Episode 4: Scope Surfer
Scope Management a topic so worthy of discussion it is a knowledge area all it’s own in PMI’s Project Management Book of Knowledge (PMBOK). Like an anti-villain, scope can be a project manager’s ally or enemy. As an ally to the project manager, the project scope provides boundaries for the project and creates a frame of reference when questions arise. However, left unmanaged scope can become the project manager’s worst enemy. Shifting priorities and conflicting view points can take the scope from well defined to out of control thus leading to over runs and potentially project failure.
Mastering scope management is not an easy task. We can take from the lessons of Marvel’s famous anti-villain The Silver Surfer. Born to a world that was able to solve every problem imaginable (i.e. crime, disease, hunger, poverty) the Silver Surfer sought out opportunities for freedom.
“I am not a god. I have never created life…but I have lived. That is enough. So I will fight to preserve that same opportunity to love, to dream, to soar among the stars for all those yet to come. Many lives will be lost in the battle ahead but their efforts will ensure that some remain to remember their deeds. And, like the gods, they will truly live forever even after they are gone.” — Silver Surfer
Armed with powers given to him by Galactus, the Silver Surfer could manipulate matter, sustain himself without food or water, and could travel beyond the speed of light. In the beginning his scope was clear, find new planets for Galactus to devour. By offering up new planets, Norrin Radd (Silver Surfer) could spare his own planet.
Upon his encounter with Earth, the Silver Surfer’s motives changed and instead of offering up the planet for Galactus, he joined forces with the Fantastic Four to save planet Earth. This effort in itself was not without cost as the Silver Surfer was confined to Earth by a cosmic energy barrier.

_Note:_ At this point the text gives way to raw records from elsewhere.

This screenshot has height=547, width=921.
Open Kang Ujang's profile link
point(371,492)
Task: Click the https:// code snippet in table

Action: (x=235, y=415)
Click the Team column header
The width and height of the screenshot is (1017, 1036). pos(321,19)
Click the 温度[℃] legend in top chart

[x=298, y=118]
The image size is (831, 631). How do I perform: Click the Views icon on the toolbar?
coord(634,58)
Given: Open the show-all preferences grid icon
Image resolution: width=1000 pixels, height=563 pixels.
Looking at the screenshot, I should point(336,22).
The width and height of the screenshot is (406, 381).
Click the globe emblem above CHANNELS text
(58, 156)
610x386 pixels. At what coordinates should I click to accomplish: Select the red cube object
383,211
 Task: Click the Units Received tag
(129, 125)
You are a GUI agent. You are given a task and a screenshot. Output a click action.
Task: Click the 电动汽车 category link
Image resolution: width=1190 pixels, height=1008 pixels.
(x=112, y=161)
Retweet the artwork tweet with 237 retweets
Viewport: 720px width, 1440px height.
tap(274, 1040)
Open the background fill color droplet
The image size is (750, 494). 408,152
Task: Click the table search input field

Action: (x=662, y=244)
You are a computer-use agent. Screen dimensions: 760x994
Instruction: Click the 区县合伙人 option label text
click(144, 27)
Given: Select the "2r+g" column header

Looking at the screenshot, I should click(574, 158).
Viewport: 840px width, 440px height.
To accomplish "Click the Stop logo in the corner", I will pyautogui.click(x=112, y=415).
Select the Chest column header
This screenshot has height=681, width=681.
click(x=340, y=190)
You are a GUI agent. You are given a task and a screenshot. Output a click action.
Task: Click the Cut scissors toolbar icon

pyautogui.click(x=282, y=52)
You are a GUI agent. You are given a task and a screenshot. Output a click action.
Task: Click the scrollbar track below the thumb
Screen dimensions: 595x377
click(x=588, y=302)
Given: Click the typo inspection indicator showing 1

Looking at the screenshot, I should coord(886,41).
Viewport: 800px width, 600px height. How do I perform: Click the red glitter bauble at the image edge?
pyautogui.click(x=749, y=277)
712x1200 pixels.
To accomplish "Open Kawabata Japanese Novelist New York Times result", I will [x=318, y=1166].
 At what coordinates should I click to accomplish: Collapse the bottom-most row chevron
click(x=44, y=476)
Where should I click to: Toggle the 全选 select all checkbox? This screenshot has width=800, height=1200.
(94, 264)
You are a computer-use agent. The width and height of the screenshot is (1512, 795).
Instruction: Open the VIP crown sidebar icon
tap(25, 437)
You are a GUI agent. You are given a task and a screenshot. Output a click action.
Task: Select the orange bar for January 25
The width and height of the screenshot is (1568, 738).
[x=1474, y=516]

A change to scope is not necessarily a bad thing. In the case of the Silver Surfer, saving planet Earth was obviously a worthy change in course. As a project manager don’t assume just because organizational management has an idea, that it is a good idea. Make sure to discuss the proposed change to ensure the impacts are thoroughly understood. Before committing to the change: explore alternatives, estimate the cost of the change, and identify risks associated with making the change. If the change still seems like the right direction take it through a change control process. For the project manager a change control process will help ensure the project stays on the right track. Once approved be diligent to document the change and update any project management documents including the risk register.
A project manager that can develop a super power in scope management will have an upper hand to do battle with villains like scope creep.